-------- Quoted text

January 30, 2003

THE FORSAKEN:

Newly released letters tell of Jesus calling Mother Teresa 'my little wife' (STEPHEN FRASER, 12/08/2002, The Scotsman)
MOTHER TERESA had visions in which she saw the Virgin Mary and talked to Jesus, newly-published letters have revealed. In her visions, Jesus called her "my little wife" and "my dear little woman" and told her to found a new order of nuns devoted to helping the poor in India.

The letters she wrote to two priests, who acted as her spiritual mentors, also reveal that Mother Teresa - who died in 1997 aged 87 - suffered episodes of depression throughout her life in which she underwent grave crises of faith. [...]

Her letters suggest the 1947 vision was her last experience of "dialogue" with Jesus. Later communications suggest profound religious doubt. In one letter, dated 1958, she wrote: "My smile is a great cloak that hides a multitude of pains."

Because she kept a smile on her face, she wrote, people "think that my faith, my hope and my love are overflowing, and that my intimacy with God and union with His will fill my heart. If only they knew."

Mother Teresa was more explicit in another item of correspondence: "The damned of Hell suffer eternal punishment because they experiment with the loss of God. In my own soul, I feel the terrible pain of this loss. I feel that God does not want me, that God is not God, and that God does not exist."


Apparently this bothers or gladdens some folks. But if this is so:
And about the ninth hour Jesus cried with a loud voice, saying, Eli, Eli, lama sabach'thani? that is to say, My God, my God, why hast thou forsaken me?

...if Christ despaired (which is, after all, the most important aspect of his sojourn here among us), how could any mere human, even a saint, not suffer their own crises of faith? Posted by Orrin Judd at January 30, 2003 8:41 PM
Comments

As the proverbial Papist (and huge Mother Teresa fan), I don't see the problem. Faith without doubt is the domain of the shallow, or the stupid. That she persevered, and found strength, among those doubts, is what made her what she was.

----------------

Goal ▸ Can you write out, word for word, the part of the post about Mother Teresa's letters that opens with the words containing "As the proverbial" and closes with "what she was."? Rely only on the post about Mother Teresa's letters.

-------- Data lines

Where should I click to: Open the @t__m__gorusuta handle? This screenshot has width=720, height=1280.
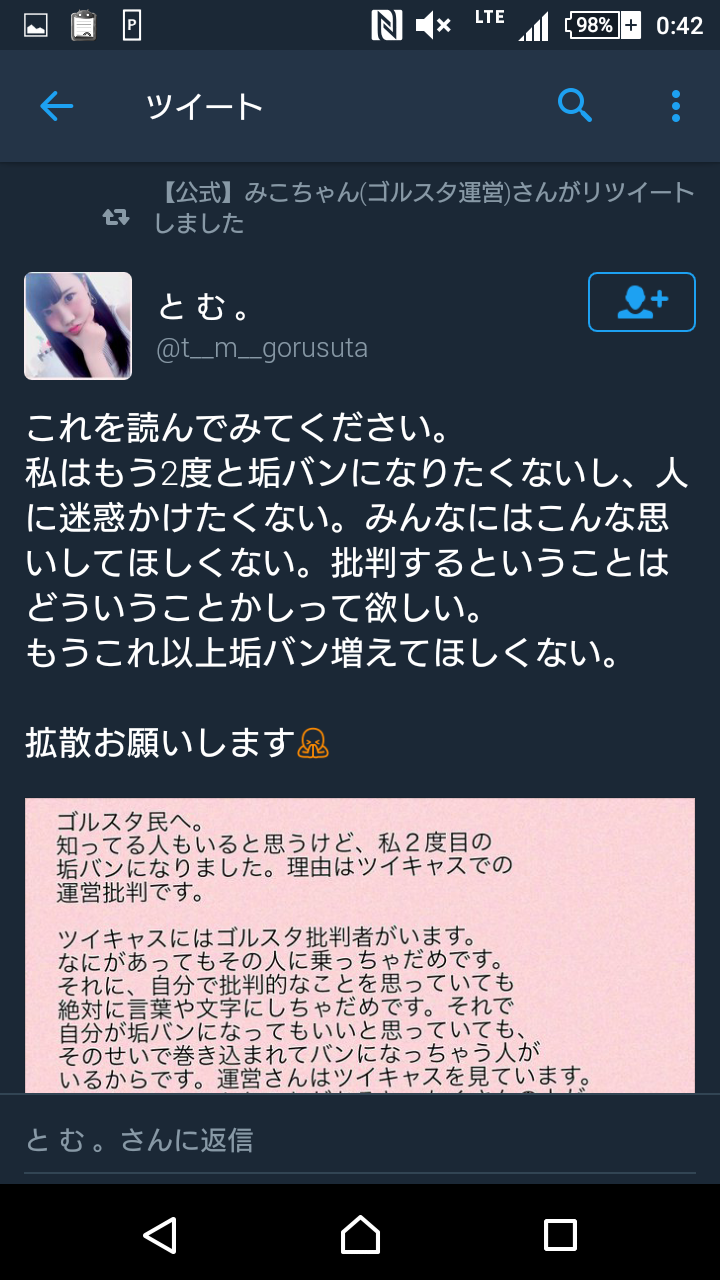[262, 348]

----------------

Reply to the task ▸
As the proverbial Papist (and huge Mother Teresa fan), I don't see the problem. Faith without doubt is the domain of the shallow, or the stupid. That she persevered, and found strength, among those doubts, is what made her what she was.